Depois voltei ao shopping para escolher meu presente. Tenho uma lista muito particular de coisas que compro quando quero gastar um dinheirinho comigo. Desta vez escolhi uma meia do Homem-Aranha.
Podem rir.
Mas ele continua sendo meu super-herói favorito. Um personagem meio atrapalhado, cheio de boas intenções e sempre tentando fazer o melhor que consegue. Além disso, gosto do fato de que ele pode ser representado por um homem adulto ou por um garoto que parece não ter nem 15 anos.
Talvez seja por isso que continue funcionando para tantas gerações.
Então chegou a hora mais esperada do dia: a massagem.
A recepção já começou com os parabéns da recepcionista. E fiquei pensando como é curioso fazermos isso com tanta naturalidade. Desejamos felicidade a alguém que nunca vimos antes simplesmente porque aquele é o dia dela.
Um chá, luz baixa, sala climatizada, escalda-pés, maca aquecida e trinta minutos reservados para relaxar.
Esse era o plano. Mas a realidade mostrou uma coleção de tensões acumuladas nas costas e a certeza de que vou precisar voltar para mais sessões e outros tratamentos.
Mas tudo bem. O objetivo não era sair renovada, era cuidar de mim.
Mais tarde dei uma última volta pelo shopping, desta vez acompanhada por uma amiga. Porque desabafar sem esperar soluções também tem algo de terapêutico.
À noite vieram meu marido, minha filha e um casal de amigos para jantar. Teve vinho, conversa boa, presentes, risadas e aquela sensação confortável de estar cercada por pessoas que fazem parte da minha história.
Quando cheguei em casa, a conversa continuou madrugada adentro. Três gerações de mulheres sentadas falando sobre a vida. Uma com 20 anos. Outra com pouco mais de 30. E eu, com os meus 47 completos.

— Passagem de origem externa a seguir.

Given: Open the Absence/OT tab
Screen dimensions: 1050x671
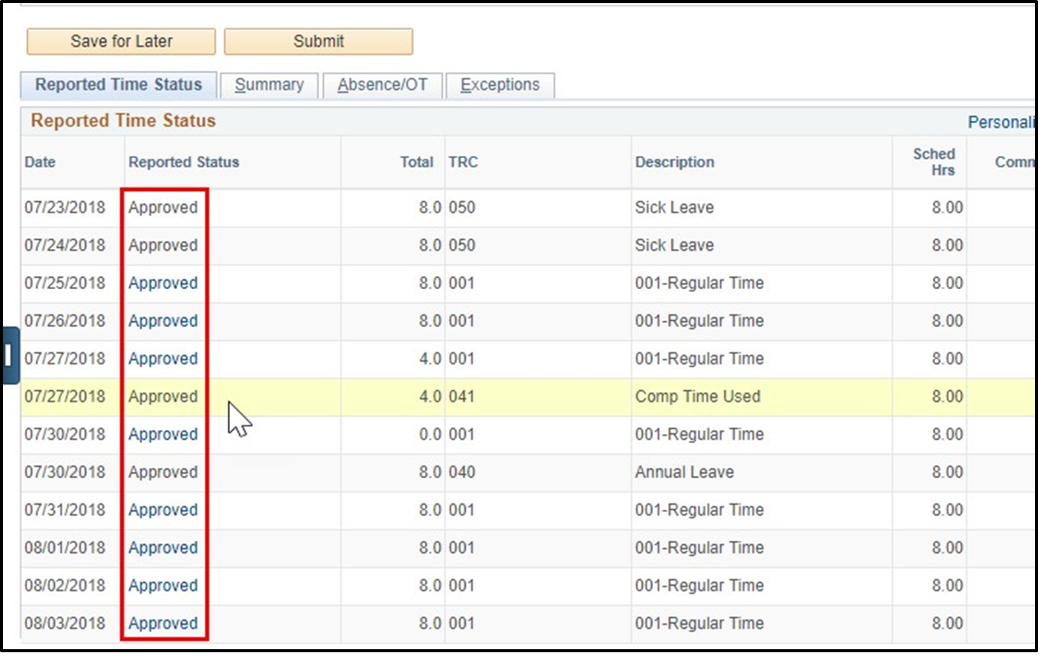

Assuntos simples. Histórias simples. Momentos simples. Mas talvez sejam justamente eles que recarreguem a energia da vida.
Passei anos acreditando que aniversários precisavam ser especiais para serem memoráveis. Neste ano descobri outra coisa.
Às vezes, tudo o que a gente precisa é um dia inteiro para fazer aquilo que gosta, sem culpa, sem pressa e sem precisar ser nada além de si mesma.
E esse foi o meu melhor presente. Então um beijo e até o próximo Check-in da Lau.